In Locarno gab’s für dieses Anti-Kriegs-Drama, dort uraufgeführt auf der Piazza Grande vor etwa acht, neun Tausend Zuschauern, den durch Umfrage ermittelten Publikumspreis. Der Film hat sich damit gegen allerlei Unterhaltsames durchgesetzt. Beachtlich!

Leichte Kost wird nicht geboten. Regisseurin Cate Shortland beschreibt Schicksale von Kindern und Jugendlichen am Ende und kurz nach dem Ende des Zweiten Weltkriegs in Deutschland. In Locarno wurde die Australierin, die auch am Drehbuch mitgeschrieben hat, nicht müde, zu betonen, sie sei eine der ersten, die sich dem Schicksal von Kindern im Banne von Kriegsschrecken zuwende. Unkenntnis? Hat sie wirklich nie etwas von Bernhard Wickis „Die Brücke“ oder von Elem Klimows „Geh und Sieh“ gehört? Oder ist das vorgeschützte Unbedarftheit? Die jedenfalls – und die Tatsache, keine Deutsche zu sein – hat es ihr offenbar relativ leicht gemacht, geradlinig über die Zeit unmittelbar nach der Zeit der Nazischrecken zu erzählen, ohne sich der Gefahr auszusetzen, das Volk der Täter zum Volk der Opfer zu machen und die grauenvollen Leiden der von den Nazis Niedergetrampelten, Ermordeten, Geschändeten zu verharmlosen. Schon das ist beachtlich.

····················

### Aufgabe
Beantworte anhand der Filmkritik:
1. Welchen Preis erhielt der Film in Locarno?
2. Welche Nationalität hat die Regisseurin Cate Shortland?
3. Welche beiden Filme anderer Regisseure werden genannt?
Die Daten stehen in keinem Zusammenhang mit der Filmkritik.

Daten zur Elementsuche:
····················

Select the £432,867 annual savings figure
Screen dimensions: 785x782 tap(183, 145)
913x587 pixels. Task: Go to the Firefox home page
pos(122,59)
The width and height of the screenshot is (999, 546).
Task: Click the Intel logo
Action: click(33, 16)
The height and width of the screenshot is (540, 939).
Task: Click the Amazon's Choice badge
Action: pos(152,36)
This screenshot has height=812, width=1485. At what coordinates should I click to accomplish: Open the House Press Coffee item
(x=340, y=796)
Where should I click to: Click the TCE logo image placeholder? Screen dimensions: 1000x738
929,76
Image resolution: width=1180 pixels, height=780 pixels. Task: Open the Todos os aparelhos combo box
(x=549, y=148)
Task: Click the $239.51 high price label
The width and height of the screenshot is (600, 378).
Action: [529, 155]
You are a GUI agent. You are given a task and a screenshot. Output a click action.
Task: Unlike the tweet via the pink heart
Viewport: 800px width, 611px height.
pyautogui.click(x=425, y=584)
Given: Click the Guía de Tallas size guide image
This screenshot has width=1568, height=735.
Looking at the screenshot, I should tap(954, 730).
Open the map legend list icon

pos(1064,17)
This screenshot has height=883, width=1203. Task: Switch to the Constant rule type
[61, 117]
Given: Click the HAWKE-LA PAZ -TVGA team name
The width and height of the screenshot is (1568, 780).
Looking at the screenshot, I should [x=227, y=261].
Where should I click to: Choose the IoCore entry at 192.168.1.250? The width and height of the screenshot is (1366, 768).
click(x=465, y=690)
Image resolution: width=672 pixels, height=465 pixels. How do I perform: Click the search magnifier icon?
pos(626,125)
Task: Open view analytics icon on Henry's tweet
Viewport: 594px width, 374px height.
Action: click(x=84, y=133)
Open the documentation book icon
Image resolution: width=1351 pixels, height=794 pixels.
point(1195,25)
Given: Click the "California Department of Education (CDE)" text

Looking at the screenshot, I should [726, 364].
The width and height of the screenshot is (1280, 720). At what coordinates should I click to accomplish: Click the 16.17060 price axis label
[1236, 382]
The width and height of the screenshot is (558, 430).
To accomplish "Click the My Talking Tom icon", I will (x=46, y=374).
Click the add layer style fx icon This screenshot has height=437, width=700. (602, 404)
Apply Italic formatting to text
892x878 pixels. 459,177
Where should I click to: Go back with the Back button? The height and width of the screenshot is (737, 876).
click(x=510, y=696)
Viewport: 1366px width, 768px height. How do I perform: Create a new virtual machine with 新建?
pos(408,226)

····················

### Vollständige Antwort
1. Den durch Umfrage ermittelten Publikumspreis.
2. Sie ist Australierin.
3. Bernhard Wickis „Die Brücke“ und Elem Klimows „Geh und Sieh“.